Enterprises may also try to achieve an advantage through:
- Distinguishing your product from others - for example by improving it, offering additional accompanying services or through intensive promotion of your brand.
- Creating links with clients - for example by creating loyalty programs, using friendships and friendships, or even through vertical diversification, i.e. acquiring shares in a client's company.
- Creating or using new, non - standard distribution channels.
- Price competition - offering products at a lower price by giving up a part of the margin or reducing production costs.
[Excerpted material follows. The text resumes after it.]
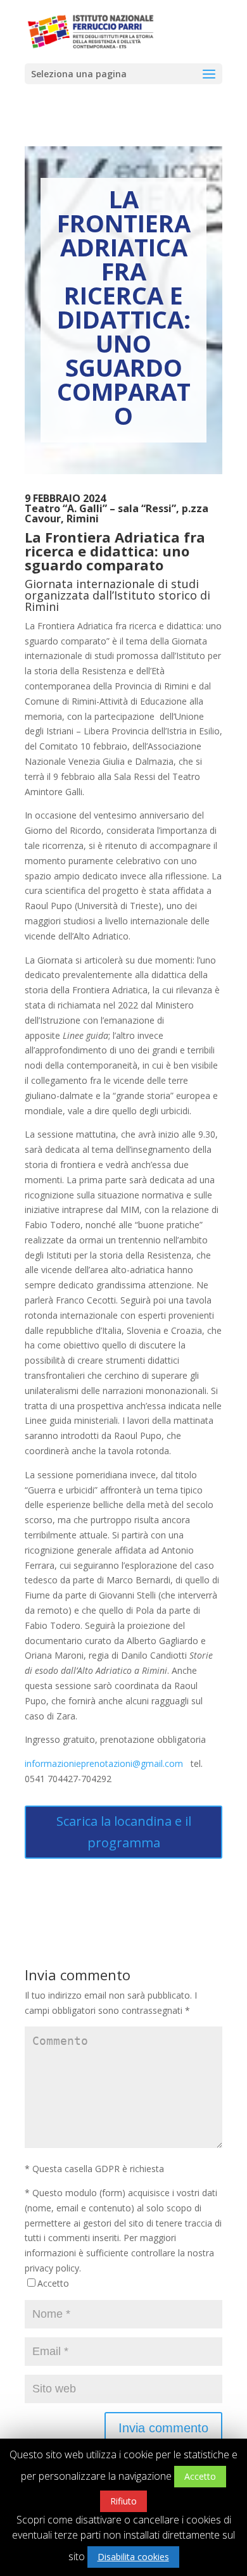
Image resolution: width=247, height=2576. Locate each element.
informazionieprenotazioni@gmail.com (104, 1763)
Factors influencing the level of competitive competition
The intensification of competitive rivalry is different in different markets. Intensity of rivalry depends on:
- cost of building new factories and infrastructure,
- number of competitors on the market,
- monopolistic or oligopolistic market character,
- government attitude towards concentration of capital,
- speed of industry growth,
- quantity and quality of technology innovation,
- level of fixed cost needed to maintain market position,
- high cost of exiting the industry (high barriers of exit):
specific assets, the exit costs have been fixed, strategic relations, emotional barriers, government and social restrictions,
- high demand and low supply,
- bargaining power of customers,
- low customer switching costs,
- the strategic nature of the market,
- low level of product differentiation,
- high fixed costs,
- high storage costs,
- no switching costs,
- different competitors,
- high strategic rates.
- Chae, S., & Heidhues, P. (2004). Buyers' alliances for bargaining power. Journal of Economics & Management Strategy, 13(4), 731-754.
- Porter, M. E. (1979). How competitive forces shape strategy Harvard Business Review, 137-145.
- Michael E. Porter (1998). Clusters and the New Economics of Competition Harvard Business Review, 83.